Entries taken from a collection
## Begin
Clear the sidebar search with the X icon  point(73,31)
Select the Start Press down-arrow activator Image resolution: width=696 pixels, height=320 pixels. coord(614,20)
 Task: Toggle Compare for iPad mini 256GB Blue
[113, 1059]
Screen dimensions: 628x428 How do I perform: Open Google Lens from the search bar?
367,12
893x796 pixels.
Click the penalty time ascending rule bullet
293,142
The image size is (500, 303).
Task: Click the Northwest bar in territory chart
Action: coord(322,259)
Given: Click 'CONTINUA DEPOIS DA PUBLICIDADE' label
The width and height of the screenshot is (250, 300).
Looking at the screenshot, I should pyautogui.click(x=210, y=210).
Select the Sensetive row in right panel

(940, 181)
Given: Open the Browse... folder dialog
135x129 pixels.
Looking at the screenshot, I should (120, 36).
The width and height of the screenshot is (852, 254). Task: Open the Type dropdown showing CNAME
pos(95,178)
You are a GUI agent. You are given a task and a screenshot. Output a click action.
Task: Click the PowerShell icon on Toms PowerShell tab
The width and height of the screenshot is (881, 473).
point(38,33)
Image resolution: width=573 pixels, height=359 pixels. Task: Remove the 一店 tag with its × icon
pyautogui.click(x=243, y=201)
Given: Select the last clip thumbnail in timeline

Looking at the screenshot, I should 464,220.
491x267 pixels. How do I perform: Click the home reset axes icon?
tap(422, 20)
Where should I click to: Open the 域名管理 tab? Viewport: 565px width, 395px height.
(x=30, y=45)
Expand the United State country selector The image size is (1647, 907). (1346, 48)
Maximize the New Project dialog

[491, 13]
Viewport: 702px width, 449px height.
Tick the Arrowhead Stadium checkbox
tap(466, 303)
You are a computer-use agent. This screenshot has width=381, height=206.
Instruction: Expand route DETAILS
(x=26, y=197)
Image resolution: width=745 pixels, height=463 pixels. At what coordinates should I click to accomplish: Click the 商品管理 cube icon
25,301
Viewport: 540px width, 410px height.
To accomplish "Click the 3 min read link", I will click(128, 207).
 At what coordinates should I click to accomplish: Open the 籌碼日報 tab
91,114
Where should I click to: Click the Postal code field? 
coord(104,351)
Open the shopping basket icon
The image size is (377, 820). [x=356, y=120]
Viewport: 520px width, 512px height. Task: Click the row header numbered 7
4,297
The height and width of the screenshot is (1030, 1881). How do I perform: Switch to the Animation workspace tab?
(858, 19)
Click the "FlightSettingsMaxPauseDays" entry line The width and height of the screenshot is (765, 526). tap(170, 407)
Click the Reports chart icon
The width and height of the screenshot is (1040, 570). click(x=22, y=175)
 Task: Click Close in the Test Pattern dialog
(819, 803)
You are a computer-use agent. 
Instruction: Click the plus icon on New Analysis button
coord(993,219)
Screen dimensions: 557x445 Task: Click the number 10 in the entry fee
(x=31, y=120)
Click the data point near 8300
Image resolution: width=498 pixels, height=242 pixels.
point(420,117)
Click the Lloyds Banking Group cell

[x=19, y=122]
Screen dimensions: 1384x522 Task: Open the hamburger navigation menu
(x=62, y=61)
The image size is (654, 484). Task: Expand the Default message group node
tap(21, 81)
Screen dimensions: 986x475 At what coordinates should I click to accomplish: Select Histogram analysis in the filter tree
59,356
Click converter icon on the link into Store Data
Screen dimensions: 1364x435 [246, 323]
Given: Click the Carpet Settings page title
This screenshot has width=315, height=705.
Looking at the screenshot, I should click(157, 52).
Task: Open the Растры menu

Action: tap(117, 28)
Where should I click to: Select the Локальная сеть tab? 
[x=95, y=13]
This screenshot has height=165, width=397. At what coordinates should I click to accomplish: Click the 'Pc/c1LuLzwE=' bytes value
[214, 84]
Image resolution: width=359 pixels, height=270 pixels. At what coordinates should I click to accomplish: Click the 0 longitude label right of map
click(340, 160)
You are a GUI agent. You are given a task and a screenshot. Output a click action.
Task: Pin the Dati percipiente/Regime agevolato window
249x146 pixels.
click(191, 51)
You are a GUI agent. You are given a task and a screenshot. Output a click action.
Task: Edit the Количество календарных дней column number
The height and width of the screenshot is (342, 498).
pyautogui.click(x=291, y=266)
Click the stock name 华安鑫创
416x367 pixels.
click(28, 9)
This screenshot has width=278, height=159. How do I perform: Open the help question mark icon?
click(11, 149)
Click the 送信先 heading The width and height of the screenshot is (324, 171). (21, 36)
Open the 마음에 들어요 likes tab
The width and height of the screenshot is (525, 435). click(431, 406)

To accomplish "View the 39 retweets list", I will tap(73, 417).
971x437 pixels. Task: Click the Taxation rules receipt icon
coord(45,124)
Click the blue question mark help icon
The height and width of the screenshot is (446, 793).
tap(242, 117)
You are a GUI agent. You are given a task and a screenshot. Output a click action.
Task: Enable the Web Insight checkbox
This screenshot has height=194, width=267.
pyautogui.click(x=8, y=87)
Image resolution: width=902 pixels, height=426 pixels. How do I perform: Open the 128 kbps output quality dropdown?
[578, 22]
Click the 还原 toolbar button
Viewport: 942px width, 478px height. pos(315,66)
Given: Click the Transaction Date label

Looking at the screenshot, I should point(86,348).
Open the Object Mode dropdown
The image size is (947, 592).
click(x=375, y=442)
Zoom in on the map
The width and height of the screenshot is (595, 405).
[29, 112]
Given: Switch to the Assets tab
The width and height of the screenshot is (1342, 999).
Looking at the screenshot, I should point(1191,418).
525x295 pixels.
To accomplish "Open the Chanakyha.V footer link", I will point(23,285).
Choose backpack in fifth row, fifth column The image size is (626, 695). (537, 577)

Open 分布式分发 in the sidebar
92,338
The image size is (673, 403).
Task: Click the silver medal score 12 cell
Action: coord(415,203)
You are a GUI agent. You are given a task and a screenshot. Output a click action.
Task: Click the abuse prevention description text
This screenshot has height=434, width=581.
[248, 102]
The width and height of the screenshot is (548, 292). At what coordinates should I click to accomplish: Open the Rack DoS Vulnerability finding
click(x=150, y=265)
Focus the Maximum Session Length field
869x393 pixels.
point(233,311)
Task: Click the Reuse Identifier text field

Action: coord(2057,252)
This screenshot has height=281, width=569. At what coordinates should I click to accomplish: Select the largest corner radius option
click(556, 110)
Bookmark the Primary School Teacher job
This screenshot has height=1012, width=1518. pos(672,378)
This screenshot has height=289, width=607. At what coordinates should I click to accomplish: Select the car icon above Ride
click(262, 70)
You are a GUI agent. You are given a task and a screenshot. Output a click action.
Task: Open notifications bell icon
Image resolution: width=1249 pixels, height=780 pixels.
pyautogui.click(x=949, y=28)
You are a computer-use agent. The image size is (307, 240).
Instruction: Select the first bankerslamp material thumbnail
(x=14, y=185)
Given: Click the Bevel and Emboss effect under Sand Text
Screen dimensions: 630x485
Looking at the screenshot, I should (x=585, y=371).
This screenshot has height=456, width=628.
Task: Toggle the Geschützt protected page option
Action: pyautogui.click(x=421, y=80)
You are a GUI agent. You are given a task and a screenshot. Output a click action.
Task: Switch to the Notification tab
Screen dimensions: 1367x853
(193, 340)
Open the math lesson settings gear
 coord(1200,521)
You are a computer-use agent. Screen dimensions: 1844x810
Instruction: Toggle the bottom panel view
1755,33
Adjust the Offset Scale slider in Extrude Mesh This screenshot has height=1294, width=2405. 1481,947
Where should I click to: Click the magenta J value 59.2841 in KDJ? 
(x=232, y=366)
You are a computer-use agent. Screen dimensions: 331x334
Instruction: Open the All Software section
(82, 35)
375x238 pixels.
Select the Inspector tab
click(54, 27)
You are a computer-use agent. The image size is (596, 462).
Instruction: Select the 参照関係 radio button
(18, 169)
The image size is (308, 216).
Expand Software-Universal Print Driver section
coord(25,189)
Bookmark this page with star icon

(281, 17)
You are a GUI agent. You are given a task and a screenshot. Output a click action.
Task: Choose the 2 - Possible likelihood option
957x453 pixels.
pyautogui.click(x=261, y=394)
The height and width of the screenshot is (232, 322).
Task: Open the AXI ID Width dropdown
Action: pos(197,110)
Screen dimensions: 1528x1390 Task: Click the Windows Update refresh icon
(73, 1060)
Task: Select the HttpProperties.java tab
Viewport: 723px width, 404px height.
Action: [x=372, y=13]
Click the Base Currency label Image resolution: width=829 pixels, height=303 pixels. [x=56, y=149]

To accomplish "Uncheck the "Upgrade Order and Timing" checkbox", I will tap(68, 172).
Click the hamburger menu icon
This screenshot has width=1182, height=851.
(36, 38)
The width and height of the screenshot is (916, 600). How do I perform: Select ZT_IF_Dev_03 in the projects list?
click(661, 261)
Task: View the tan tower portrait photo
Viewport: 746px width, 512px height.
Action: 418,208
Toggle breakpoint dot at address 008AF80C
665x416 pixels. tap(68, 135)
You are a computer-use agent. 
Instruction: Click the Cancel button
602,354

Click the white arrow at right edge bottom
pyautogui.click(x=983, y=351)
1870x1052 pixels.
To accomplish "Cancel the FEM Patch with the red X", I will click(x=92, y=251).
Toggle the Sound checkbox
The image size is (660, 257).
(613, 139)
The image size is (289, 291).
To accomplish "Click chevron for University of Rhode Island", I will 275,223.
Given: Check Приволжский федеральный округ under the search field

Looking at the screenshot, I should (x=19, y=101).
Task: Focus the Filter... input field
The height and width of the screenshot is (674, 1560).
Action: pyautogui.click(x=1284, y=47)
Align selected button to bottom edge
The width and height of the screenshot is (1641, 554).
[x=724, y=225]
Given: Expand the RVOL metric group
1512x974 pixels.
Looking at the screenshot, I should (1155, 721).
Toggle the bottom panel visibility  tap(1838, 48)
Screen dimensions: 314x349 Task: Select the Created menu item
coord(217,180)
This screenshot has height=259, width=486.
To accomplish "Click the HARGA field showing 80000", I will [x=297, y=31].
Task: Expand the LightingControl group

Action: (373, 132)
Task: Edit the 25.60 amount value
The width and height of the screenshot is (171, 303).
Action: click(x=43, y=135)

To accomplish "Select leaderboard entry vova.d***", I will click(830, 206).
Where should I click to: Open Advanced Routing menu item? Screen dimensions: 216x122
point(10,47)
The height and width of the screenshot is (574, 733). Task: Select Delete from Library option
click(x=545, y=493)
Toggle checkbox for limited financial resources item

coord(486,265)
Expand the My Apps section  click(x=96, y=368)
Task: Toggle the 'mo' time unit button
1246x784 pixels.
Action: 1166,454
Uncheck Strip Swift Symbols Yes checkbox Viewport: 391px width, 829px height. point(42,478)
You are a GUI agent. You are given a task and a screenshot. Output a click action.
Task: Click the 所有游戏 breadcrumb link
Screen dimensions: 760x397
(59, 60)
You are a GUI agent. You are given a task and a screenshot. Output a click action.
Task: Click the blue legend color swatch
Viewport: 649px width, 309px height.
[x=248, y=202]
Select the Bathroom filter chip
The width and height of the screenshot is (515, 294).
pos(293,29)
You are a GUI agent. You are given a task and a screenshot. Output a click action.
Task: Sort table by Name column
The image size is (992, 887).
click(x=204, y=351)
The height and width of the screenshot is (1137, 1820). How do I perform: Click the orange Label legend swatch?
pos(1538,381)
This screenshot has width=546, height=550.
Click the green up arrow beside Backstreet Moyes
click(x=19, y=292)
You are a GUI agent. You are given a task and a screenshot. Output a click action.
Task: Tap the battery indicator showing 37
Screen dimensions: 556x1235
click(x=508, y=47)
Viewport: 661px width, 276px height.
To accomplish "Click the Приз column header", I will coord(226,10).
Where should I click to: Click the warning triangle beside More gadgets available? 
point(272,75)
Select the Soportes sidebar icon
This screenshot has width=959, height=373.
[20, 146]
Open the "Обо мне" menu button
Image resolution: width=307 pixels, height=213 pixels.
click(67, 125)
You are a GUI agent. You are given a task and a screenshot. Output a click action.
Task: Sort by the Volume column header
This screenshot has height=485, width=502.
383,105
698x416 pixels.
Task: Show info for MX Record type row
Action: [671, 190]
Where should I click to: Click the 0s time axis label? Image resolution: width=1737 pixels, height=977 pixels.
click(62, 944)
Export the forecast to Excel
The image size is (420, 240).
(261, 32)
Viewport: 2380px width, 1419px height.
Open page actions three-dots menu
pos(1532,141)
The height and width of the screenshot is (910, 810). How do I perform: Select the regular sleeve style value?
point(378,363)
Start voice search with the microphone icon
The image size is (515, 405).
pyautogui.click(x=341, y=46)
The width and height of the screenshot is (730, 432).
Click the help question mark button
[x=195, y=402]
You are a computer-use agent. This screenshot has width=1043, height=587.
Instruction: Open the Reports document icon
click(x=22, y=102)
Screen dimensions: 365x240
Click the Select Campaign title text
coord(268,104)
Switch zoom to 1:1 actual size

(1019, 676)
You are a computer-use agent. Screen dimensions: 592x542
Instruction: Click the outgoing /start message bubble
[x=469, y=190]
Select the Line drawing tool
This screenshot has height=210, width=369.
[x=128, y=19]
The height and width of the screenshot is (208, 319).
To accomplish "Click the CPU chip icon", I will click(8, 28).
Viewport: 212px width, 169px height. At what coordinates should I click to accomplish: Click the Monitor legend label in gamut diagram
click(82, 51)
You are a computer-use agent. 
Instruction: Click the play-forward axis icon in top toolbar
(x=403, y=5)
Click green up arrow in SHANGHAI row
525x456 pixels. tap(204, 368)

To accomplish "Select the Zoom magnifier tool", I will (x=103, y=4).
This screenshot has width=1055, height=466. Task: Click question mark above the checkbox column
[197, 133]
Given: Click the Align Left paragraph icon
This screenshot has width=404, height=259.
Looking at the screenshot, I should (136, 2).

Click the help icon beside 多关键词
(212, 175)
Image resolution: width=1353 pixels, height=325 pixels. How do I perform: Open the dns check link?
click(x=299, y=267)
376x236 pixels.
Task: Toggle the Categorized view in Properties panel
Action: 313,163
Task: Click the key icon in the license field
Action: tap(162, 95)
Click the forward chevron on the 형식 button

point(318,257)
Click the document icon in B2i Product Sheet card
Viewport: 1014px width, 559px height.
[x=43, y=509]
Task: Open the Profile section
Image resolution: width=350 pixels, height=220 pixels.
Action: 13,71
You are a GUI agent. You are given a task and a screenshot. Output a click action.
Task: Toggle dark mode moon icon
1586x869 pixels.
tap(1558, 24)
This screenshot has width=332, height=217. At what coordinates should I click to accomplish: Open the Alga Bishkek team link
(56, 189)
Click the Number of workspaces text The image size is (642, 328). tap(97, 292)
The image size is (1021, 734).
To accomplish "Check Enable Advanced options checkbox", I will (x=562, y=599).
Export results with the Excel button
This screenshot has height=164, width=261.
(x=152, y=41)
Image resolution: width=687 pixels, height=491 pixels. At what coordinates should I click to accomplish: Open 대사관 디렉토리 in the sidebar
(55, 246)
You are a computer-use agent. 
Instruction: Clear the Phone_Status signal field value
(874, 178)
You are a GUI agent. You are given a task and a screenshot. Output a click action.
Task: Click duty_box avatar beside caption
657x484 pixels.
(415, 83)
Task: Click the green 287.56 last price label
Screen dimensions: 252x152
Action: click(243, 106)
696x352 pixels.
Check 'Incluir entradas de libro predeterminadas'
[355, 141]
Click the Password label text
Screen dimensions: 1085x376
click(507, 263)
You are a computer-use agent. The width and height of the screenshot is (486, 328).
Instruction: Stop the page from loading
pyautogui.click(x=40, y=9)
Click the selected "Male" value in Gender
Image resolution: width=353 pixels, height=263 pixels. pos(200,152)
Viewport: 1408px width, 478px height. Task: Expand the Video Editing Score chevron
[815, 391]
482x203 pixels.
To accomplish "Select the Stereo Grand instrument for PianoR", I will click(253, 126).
## End
• Task description
Rewrite the data from the start through the line containing "[113, 1059]", replacing "sidebar" with "toolbar" and leaving everything else unchanged.

• Final result
Clear the toolbar search with the X icon  point(73,31)
Select the Start Press down-arrow activator Image resolution: width=696 pixels, height=320 pixels. coord(614,20)
 Task: Toggle Compare for iPad mini 256GB Blue
[113, 1059]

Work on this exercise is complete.